### PROBLEM REQUIREMENTS
Read the lines of the data below and retrieve those with "will".

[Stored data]
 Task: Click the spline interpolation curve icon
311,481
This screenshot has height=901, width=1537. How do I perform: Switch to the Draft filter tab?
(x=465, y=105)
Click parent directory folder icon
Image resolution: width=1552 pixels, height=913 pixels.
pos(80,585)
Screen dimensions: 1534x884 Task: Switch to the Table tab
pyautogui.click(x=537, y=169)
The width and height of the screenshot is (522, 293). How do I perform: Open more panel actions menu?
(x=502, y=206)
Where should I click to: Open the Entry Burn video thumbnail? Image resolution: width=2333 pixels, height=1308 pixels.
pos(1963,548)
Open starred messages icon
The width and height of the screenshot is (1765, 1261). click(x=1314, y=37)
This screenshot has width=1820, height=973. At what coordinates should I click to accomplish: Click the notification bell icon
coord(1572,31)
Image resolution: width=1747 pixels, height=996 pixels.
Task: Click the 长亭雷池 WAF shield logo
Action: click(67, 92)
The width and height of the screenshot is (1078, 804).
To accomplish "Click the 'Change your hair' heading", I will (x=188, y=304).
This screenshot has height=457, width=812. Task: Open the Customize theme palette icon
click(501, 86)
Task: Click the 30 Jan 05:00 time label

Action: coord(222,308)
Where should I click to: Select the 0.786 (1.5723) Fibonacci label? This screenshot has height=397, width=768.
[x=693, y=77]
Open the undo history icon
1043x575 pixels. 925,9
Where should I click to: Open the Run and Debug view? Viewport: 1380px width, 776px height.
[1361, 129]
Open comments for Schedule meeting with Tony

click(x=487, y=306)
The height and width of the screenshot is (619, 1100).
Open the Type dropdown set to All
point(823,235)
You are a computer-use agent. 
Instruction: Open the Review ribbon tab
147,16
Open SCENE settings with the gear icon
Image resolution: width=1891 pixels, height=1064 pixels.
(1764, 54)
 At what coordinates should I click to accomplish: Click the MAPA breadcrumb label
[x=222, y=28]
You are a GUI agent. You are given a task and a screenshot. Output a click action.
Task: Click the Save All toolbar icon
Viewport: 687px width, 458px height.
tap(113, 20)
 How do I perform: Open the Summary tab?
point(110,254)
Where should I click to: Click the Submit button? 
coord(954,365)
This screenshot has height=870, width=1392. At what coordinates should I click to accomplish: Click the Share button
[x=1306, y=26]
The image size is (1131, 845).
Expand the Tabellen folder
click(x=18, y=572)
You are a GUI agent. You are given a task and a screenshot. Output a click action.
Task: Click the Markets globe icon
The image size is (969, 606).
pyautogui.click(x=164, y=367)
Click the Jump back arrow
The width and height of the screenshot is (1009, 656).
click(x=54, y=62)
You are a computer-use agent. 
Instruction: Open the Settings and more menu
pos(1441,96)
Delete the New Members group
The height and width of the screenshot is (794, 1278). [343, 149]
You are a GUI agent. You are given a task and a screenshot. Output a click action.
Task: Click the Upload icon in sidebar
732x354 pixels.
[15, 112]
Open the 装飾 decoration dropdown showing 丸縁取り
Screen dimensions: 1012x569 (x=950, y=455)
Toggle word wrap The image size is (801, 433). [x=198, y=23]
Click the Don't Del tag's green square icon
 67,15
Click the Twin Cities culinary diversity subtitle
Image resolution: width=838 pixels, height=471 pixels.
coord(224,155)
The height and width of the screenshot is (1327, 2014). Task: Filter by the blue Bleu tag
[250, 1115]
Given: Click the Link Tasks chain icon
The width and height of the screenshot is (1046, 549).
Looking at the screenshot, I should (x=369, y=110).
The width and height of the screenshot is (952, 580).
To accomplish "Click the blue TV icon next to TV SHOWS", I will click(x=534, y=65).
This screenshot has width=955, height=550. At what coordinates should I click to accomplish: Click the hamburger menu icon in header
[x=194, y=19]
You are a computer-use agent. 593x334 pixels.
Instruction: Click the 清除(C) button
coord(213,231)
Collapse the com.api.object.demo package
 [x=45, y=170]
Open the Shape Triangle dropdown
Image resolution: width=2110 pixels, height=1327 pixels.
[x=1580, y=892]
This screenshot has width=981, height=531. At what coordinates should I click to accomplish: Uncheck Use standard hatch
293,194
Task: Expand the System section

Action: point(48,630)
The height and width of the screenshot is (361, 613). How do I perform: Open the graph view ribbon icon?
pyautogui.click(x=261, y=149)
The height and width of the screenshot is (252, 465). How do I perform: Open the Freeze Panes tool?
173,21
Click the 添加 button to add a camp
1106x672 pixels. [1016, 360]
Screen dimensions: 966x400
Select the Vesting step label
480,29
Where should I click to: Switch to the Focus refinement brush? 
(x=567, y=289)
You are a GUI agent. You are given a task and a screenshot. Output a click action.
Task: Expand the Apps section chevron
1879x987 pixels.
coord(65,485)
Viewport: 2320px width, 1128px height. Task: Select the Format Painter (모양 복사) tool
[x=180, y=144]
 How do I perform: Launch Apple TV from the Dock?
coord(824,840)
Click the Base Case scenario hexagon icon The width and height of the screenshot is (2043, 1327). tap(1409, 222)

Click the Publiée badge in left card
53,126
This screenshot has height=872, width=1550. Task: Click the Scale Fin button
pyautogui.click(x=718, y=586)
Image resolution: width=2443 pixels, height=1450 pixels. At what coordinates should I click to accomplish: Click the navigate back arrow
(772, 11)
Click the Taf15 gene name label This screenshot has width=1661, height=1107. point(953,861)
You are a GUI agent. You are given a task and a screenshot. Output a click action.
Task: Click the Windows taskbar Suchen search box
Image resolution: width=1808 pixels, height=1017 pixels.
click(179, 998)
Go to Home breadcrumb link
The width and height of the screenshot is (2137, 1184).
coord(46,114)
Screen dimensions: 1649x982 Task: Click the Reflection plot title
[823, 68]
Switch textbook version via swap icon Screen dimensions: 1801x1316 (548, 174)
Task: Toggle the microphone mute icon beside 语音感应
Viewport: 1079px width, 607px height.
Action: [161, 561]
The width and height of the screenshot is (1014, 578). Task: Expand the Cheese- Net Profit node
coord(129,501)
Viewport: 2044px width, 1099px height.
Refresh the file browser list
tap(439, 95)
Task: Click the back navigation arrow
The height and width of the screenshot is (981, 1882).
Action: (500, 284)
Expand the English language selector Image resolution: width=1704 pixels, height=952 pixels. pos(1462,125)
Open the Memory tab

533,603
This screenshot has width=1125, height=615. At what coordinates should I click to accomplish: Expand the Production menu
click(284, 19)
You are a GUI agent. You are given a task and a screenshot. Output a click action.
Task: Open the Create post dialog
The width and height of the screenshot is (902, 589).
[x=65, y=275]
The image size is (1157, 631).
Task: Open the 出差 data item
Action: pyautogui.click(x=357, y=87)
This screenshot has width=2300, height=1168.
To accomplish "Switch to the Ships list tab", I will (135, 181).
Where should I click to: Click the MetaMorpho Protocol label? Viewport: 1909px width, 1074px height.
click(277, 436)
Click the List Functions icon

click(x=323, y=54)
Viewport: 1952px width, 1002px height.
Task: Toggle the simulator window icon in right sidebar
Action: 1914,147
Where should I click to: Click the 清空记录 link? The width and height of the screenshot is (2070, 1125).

### SOLUTION TO THIS TASK
To accomplish "Click the 'Change your hair' heading", I will (x=188, y=304).
To accomplish "Click the blue TV icon next to TV SHOWS", I will click(x=534, y=65).
To accomplish "Switch to the Ships list tab", I will (135, 181).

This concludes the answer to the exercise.